CDPR issued the usual non-apology ("Sorry to all those offended", "we didn't mean to", etc), and I want to say they fired the PR person who wrote the tweet (no sources on that one, I'm afraid), and that would have been that. Except...

Just about a year later (this month, in fact!), Adam Badowski, the game director on CP2077, had some hideous things to say about womens' bodies. While trying to defend a mission in which the player rescues a kidnapped woman, finding her naked, unconscious, and on ice, said director talked about how augmented bodies are profane, no longer sacred - and I directly quote, "She is not clean."

"She is not clean." Because she dared to change her body. Because she dared to use technology to live a better life.

"She is not clean" will quite possibly be on the lips of the person who beats me to death. For daring to change my body. For daring to use medicine (which is technology!) to live a better life.

The entire thought process there is utterly terrifying to me, because to say that only unchanged, unassisted bodies are sacred is to say that trans people, disabled people, neurodivergent people, anyone who dares use technology or medicine to make their bodies more comfortable and their lives better are profane - valueless, evil, and the deserving recipients of the violence we're already subject to.

The game reduces this woman to a literal object. She has no agency, she even has no awareness, she's completely exposed, and the player is invited to make a moral judgement on her - is she clean or unclean? Should she be rescued or not? Should the player inflict violence on her? The game's director has made it very clear that he intends this to be things the player has to think about, to debate the value of an augmented (read as: trans, or disabled, or...) person's existence.

And finally, the only trans person I've seen or heard of in the game thus far, is a hyper-sexualized in-game advertisement. Trans women are frequently hyper-sexualized in media - we're presented as these terrifying things who want to trick good innocent straight men into having sex with a person with a penis, to the point where our very existence is an active sexual threat. And that's very easy to read into the advertisement - it's presented without context, just a piece of set-dressing, "here, it's the transsexual menace!" thrown into peoples' faces once again.

As of the E3 demo earlier this month, you cannot play a physically gender non-conforming character in Cyberpunk 2077. You must pick, apparently-cis man or apparently-cis woman. There has been no discussion of the nuances of living any other option, either on its own or in relationship to capitalism, technology, surveillance, or augmentation - the key themes of cyberpunk. The game's commentary on transness is scarily un-nuanced, with a trans body being displayed for shock value and an augmented body (thinly-veiled metaphor for transness or other minorities that use technology to adapt) being displayed for the player to judge as clean or unclean.
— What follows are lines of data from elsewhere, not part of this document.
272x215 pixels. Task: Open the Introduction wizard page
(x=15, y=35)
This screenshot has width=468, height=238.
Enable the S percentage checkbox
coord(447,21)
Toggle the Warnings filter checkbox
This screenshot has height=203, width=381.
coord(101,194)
Unclean. I still can't get over that.

If it was just one of these incidents? Sure. We could talk about it, we could disassemble it, I could have faith in CDPR. But this stuff keeps happening - every time we see a hint of the culture there, of how they think about queer people or disabled people or women, it's horrifying. And we get the usual non-apology, and then it happens again. And again.

So. All that to say: I predict Cyberpunk 2077 will be Yet Another White Male Power Fantasy. It might even be good at that. But the themes they're using that comment on people like me, and the messages the average uncritical player will take away from the game about people like me, scare me.